* **PAGE**
[start]
Somewhere during the second century, Gentiles became the majority in the church. The Gentile Christian theologians of the second and third centuries (also called the Apologists) identified the Son of God of the New Testament as the Logos of Greek philosophy. In this Logos-Christology:

Created substances, including spirit beings, did not always exist and exist only by God’s grace. Uncreated substances, in contrast, are inherently eternal; always existed and must necessarily always exist.

The Logos have always existed ‘inside’ God.

When God decided to create, the Logos was emitted from God to become a separate reality (hypostasis). This events was interpreted as that the Son of God was “begotten.”

The Logos was God’s “wisdom,” but that He was “begotten” did not leave God without His wisdom; God and His Logos always remained integrated.

Since the Logos was part of the uncreated substance of God from “the beginning,” He:

        • Is of the same uncreated substance as the Father,
        • Has always existed,
        • Must necessarily always exist, and
        • Is subordinate to the Father. As B.B. Warfield noted, “The dominant neo-Stoic and neo-Platonic ideas deflected Christian thought into subordinationist channels.” (cf. Irenaeus and Tertullian or Origen.)

Sabellianism

Sabellianism (Modalism) was the first challenge to Logos-Christology. Due to Logos-Christology, Christianity was often accused of having two or three gods. Sabellianism was one attempt to explain how God might be three and one at the same time (Kevin Giles). However, the church fathers rejected this Christology early in the third century. 

The Christology of the Nicene Fathers

With Modalism formally condemned, Logos-Christology was the theology with which the church entered the fourth century.

At Nicaea, there were three parties:

The Arius-group taught that the Son was created from nothing. In other words, they rejected Logos-Christology which taught that the Son is the Logos that always was inside God. After Sabellianism, Arius’ Christology was the second great challenge to Logos-Christology.

The Origenists, led by Eusebius of Caesarea were the majority at Nicaea and maintained the traditional Logos-theology.
[end]
* **DATA RECORDS**
[start]
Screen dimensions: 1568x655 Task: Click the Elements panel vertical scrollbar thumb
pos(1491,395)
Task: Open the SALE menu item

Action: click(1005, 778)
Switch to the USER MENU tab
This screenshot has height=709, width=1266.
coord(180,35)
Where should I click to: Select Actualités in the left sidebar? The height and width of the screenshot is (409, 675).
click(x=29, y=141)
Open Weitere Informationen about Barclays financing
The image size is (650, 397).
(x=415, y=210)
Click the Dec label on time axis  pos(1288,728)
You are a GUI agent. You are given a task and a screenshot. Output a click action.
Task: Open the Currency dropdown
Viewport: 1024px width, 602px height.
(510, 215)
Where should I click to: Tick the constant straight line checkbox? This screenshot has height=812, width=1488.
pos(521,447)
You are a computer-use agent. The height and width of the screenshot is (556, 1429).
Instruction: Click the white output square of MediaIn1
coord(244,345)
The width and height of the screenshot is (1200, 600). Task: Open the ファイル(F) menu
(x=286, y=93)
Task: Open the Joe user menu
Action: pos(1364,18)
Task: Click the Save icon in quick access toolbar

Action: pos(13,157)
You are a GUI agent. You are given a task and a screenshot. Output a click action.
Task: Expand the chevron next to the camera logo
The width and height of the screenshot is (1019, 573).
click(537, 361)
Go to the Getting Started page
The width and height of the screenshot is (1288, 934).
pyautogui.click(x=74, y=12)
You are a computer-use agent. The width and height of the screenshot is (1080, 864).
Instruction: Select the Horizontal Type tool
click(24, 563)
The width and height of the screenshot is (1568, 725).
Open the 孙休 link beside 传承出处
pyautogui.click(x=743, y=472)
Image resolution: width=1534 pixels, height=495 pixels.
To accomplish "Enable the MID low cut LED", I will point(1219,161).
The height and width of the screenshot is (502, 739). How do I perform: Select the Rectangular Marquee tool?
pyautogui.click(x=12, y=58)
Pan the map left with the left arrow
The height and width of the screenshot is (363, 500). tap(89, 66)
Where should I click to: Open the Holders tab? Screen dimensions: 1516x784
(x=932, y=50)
[end]
* **THINGS TO DO**
- A) Reproduce everything in the Logos-Christology passage from "The Christology of" down to "great challenge to Logos-Christology.".
- B) Carry on the passage about Logos-Christology and the parties at Nicaea from the point where it stops.

* **ANSWER LIST**
- A)
The Christology of the Nicene Fathers

With Modalism formally condemned, Logos-Christology was the theology with which the church entered the fourth century.

At Nicaea, there were three parties:

The Arius-group taught that the Son was created from nothing. In other words, they rejected Logos-Christology which taught that the Son is the Logos that always was inside God. After Sabellianism, Arius’ Christology was the second great challenge to Logos-Christology.

- B)
The third group was led by Alexander of Alexandria. A letter in which Alexander explained Arius’ ex-communication shows that Alexander also continued the traditional Logos theology of the previous century.

In conclusion:

All the delegates at Nicaea, except the Arius-group, maintained the traditional Logos-Christology. 

This means that, at the time, the Nicene Creed was formulated and interpreted on the basis of Logos-Christology.

This further means that the word “begotten” in the creed must be understood as that the Logos, who always was inside God, was begotten (emitted) from God and became the Son of God.

The Nicene Creed – Four issues

This analysis allows us to read the Nicene Creed from the perspective of the delegates at Nicaea.

Since more than 80% of the words in the creed are about Jesus Christ, the issue before the council was about Him; not about the Father or about the Holy Spirit.

Analyzing the creed, including the anathemas, shows that it addresses four issues about the Son:

(1) HOW He was generated in eternity past, namely that He was not made from nothing, as Arius claimed, but that He is the only being ever “begotten” of the essence of the Father;

(2) WHAT His nature now is, namely, of the same substance (homoousion) as the Father.

(3) Whether He always existed, and

(4) Whether He is mutable (subject to change)

It is proposed that, of those four issues, the primary issue of dispute was how the Son was generated, namely, whether He was generated out of nothing (as Arius said) or out of the substance of God, as the creed suggests. This is justified as follows:

(a) Most of the words in the Nicene Creed that were added in response to the Arian controversy are about this.

(b) After the meeting, Eusebius, the leader of the majority Eastern Greek delegation, identified this as the foundational matter. See – Eusebius of Caesarea’s explanation of the Nicene Creed.

(c) All the other differences (whether He always existed, what His substance is, and whether He is mutable) are consequences of this fundamental difference.

(d) That He always existed and that He is immutable are only mentioned in the anathemas, implying that these are not fundamental issues.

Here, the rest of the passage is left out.